“Schandelijk optreden van het Openbaar Ministerie”, met deze woorden begon advocaat Delano Landvreugd zijn pleidooi dinsdag in de zaak waarin op 11 februari 2024 een 80-jarige vrouw op de J.A. Pengelluchthaven werd aangehouden op verdenking van smokkel van goud. “Dan heeft men deze mevrouw ook nog opgesloten”, vervolgde Landvreugd verontwaardigd.
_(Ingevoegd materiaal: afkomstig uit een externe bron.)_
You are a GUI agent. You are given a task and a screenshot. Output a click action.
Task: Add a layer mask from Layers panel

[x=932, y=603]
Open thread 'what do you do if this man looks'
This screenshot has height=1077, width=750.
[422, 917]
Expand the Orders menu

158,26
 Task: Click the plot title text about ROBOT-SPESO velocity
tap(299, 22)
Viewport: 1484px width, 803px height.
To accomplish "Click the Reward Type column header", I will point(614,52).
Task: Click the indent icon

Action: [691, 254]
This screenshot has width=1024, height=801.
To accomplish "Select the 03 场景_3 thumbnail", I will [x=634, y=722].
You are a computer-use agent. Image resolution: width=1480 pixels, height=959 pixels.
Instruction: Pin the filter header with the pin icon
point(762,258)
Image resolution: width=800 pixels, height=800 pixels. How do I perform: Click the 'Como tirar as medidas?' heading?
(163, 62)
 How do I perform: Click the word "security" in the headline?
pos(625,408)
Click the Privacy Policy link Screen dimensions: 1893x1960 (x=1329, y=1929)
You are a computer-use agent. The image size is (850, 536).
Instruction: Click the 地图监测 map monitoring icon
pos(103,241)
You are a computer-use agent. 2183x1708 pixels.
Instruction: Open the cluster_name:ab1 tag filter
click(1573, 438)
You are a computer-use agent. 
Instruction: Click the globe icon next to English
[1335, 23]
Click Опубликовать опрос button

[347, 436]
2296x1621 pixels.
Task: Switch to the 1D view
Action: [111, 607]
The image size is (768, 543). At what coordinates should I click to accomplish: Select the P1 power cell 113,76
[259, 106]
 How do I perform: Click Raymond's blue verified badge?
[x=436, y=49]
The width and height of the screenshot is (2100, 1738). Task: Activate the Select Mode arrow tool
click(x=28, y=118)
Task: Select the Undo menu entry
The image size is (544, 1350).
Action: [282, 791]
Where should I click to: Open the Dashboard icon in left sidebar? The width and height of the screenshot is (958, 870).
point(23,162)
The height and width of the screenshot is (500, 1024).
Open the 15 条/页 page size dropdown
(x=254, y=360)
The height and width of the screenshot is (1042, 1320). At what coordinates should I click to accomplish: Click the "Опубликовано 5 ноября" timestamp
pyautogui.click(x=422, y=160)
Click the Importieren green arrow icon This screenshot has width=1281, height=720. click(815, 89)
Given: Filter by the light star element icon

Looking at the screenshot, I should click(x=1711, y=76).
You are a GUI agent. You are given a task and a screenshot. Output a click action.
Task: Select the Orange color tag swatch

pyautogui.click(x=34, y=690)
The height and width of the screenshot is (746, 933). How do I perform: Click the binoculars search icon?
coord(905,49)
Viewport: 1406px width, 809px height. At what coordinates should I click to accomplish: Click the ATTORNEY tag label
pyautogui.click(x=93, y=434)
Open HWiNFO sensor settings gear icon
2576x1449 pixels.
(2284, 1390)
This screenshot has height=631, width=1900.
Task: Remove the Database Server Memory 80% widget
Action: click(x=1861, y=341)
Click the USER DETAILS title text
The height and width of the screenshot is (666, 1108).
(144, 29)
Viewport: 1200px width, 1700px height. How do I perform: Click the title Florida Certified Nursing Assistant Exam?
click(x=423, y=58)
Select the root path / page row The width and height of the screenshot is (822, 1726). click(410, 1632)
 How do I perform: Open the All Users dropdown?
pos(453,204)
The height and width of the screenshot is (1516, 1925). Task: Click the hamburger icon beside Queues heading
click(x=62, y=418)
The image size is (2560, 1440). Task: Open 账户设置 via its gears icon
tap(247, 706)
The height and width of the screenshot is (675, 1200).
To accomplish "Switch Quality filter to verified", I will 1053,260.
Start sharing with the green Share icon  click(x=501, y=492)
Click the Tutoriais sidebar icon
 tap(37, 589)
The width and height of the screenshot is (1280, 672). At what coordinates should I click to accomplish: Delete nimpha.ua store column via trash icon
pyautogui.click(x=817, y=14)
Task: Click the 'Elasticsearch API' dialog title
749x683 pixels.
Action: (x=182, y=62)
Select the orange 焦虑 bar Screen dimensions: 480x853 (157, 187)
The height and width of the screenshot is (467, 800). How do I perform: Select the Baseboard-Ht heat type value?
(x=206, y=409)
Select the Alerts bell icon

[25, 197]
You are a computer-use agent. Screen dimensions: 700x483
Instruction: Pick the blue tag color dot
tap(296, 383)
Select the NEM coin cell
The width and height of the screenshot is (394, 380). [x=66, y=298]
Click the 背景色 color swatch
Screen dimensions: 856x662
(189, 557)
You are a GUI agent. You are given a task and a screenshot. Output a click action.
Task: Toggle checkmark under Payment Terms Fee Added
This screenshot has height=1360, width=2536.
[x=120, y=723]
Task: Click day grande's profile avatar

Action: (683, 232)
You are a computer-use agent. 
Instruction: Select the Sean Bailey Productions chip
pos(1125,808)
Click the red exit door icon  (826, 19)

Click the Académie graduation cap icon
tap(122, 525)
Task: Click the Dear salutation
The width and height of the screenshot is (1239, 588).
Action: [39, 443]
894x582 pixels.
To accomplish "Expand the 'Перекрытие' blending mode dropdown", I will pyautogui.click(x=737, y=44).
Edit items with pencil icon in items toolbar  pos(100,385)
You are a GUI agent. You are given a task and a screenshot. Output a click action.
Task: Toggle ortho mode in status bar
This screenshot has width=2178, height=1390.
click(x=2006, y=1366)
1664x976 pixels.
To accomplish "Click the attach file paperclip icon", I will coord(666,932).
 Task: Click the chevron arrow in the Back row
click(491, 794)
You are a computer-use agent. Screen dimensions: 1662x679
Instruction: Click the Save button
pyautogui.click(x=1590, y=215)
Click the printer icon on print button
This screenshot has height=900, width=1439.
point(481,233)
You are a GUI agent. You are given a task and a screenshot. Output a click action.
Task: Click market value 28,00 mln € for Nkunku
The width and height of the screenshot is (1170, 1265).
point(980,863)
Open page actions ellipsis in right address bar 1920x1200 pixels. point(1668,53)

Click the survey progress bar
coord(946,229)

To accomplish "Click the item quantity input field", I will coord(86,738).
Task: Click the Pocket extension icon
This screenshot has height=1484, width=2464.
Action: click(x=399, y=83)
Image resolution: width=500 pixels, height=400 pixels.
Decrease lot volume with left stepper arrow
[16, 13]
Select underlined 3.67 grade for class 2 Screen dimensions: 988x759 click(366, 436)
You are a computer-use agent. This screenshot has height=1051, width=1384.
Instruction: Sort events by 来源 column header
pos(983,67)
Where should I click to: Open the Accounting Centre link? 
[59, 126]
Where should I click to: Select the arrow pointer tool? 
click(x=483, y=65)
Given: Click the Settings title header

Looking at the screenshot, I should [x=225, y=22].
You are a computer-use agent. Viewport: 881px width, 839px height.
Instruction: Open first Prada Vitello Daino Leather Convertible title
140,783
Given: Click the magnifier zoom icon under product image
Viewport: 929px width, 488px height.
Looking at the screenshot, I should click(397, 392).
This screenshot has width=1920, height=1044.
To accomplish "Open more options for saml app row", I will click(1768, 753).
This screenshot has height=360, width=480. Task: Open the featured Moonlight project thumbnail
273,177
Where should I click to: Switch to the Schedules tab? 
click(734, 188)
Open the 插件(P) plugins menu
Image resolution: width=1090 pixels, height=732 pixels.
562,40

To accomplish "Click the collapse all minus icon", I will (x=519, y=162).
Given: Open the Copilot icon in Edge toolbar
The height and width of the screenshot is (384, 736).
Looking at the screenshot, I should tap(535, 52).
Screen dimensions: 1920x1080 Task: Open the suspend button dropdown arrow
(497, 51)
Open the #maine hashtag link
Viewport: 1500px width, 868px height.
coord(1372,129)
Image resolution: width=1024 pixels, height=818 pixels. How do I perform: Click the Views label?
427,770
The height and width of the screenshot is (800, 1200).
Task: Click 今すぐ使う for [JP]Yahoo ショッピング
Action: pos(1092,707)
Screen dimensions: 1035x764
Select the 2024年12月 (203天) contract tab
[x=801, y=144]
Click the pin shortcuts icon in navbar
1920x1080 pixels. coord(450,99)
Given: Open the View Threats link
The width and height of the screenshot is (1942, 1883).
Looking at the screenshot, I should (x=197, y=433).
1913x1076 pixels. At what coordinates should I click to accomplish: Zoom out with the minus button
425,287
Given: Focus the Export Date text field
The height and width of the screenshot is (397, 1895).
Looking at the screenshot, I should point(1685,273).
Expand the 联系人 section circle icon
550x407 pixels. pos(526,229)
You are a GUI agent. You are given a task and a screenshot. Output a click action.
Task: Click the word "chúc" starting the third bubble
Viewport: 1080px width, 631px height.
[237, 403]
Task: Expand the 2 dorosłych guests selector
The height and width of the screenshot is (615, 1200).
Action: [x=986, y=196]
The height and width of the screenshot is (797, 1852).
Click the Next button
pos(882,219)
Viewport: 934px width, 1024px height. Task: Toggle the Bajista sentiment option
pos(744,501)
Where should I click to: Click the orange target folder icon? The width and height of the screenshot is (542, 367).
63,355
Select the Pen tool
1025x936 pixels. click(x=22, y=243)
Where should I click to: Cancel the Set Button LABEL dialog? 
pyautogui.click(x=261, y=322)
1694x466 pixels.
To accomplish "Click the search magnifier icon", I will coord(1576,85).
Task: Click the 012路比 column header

De 80-jarige in Zwitserland geboren Mea B. zou afreizen naar Zwitserland waar zij een woning wilde huren tijdens haar verblijf, waarbij zij een behandeling zou ondergaan aan haar nieren. Mea had haar geld, sieraden en 9 staafjes goud bij zich. Het goud heeft zij in 2003 van haar dochter ontvangen. Een aankoopbewijs kon Mea ook overleggen, evenals een volmacht van haar dochter om het goud bij zich te hebben.
Dit hielp allemaal niet. Medewerkers van Luchthavenbeheer zagen op de scan de staafjes en voerden een onderzoek uit in de tas van Mea en hielden haar aan.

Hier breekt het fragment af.